Did they not see, or not understand? Behind every statistic, there was a face and a name and a heartbeat. She could remember telling herself that she was not a murderer, not really, because the victims she claimed were often too far to see properly. She could not smell their fear, hear their thoughts as life drained out of them into desert sand; but that had been a lie, because she sought them out.

Stalked them like a bird of prey.

She had carefully monitored the activity during night, knowing that Ishballan children liked to play in the safety of darkness—what better way to pick off a few easy targets? She had looked for areas of high in-and-out traffic, often exposing dens of refugees that Roy could exterminate in oily, smelly bonfires. She remembered those screams, for certain; remembered ripping toys, rings, personal effects from civilian bodies before her colonel burned them alive in tight, dark cement rooms.

Those effects, she kept and sold; some soldiers gave them as gifts to their wives, or girls back home.

She remembered that over time, the revelation of taking a life (a life, a person, a consciousness—someone who loved and were loved just as strongly as she) numbed and cooled into a statistician's awareness.

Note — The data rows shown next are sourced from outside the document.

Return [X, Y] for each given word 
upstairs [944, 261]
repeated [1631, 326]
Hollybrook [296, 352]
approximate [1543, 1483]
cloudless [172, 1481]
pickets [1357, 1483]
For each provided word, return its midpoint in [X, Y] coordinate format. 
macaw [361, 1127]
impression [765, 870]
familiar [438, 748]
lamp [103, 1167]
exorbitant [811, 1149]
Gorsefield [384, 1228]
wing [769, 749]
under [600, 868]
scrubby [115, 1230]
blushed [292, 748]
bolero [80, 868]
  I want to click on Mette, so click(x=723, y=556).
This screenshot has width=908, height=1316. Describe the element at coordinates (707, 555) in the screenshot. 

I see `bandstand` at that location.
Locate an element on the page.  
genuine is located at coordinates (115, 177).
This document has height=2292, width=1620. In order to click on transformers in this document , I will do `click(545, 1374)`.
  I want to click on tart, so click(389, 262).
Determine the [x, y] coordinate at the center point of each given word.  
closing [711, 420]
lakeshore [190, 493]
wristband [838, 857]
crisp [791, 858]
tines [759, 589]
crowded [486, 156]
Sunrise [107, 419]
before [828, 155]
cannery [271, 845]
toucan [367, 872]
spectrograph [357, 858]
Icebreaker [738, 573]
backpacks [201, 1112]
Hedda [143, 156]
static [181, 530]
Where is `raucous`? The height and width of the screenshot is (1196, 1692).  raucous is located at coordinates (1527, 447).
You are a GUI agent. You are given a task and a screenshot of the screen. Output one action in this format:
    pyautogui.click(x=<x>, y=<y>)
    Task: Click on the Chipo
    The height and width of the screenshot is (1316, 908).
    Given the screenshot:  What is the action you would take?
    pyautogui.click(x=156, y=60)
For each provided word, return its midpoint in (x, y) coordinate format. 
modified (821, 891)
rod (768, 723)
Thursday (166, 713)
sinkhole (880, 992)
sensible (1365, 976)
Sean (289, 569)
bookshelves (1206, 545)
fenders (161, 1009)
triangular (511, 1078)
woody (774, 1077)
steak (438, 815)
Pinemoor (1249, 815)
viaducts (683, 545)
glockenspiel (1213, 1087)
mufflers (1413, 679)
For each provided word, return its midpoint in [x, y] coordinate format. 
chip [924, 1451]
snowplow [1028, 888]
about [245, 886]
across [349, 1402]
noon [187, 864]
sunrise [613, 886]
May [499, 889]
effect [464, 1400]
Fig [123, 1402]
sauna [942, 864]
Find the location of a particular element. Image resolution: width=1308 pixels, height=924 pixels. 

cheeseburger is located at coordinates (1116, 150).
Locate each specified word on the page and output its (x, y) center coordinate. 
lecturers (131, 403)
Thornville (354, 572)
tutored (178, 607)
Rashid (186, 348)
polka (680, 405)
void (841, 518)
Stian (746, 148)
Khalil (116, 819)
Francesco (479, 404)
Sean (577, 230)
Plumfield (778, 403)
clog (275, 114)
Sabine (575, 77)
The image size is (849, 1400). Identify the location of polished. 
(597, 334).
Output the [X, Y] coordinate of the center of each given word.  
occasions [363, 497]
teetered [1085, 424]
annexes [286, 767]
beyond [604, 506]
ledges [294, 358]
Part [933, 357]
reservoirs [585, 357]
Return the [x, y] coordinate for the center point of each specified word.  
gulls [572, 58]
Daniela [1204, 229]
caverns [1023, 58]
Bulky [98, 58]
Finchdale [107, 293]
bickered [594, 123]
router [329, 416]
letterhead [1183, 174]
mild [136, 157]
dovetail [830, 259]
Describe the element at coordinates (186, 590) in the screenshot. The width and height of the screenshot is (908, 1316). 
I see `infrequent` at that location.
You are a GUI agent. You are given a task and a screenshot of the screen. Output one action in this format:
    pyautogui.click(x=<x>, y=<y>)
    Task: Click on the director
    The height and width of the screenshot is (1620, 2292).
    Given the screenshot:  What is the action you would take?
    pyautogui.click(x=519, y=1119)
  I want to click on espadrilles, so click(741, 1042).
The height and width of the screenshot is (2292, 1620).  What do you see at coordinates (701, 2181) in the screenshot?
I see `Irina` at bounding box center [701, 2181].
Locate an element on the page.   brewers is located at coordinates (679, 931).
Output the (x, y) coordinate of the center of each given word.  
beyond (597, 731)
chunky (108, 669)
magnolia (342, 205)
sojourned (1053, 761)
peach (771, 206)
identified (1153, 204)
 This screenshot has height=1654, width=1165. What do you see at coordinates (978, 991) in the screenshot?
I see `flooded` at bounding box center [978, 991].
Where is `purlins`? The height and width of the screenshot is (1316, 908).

She counted—made a game of it. Laughed. Let's see if I can hit this one in the knee—fifty cenz. Head shot, one hundred cenz.

So, no. She wasn't grateful. She wasn't proud.

And she wasn't going to be looked up to or admired—she could not, would not, tolerate that.

When her husba—colonel finally made his presence known, dressed in a fine suit and spritzed with cologne, she alone took notice of the dark circles beneath his eyes, of the steady back-and-forth of thumb and forefinger. A twitch, a nervous habit.

"I'm sorry to have kept you waiting," Fuhrer Mustang said, taking a seat in front of the governor after the proprieties of handshakes and introductions were over. He didn't make small talk, did not give any excuse for his absence. He was business-like, entirely proper, serious in demeanor. Private.

"It's fine," the governor said. "Your wife makes a fine pot of tea."

Mustang flinched, probably due to the words 'your wife,' but Riza alone (too used to observing fine details from afar) could discern this. They were more alike than was probably healthy, for better or for worse, in sickness and in health.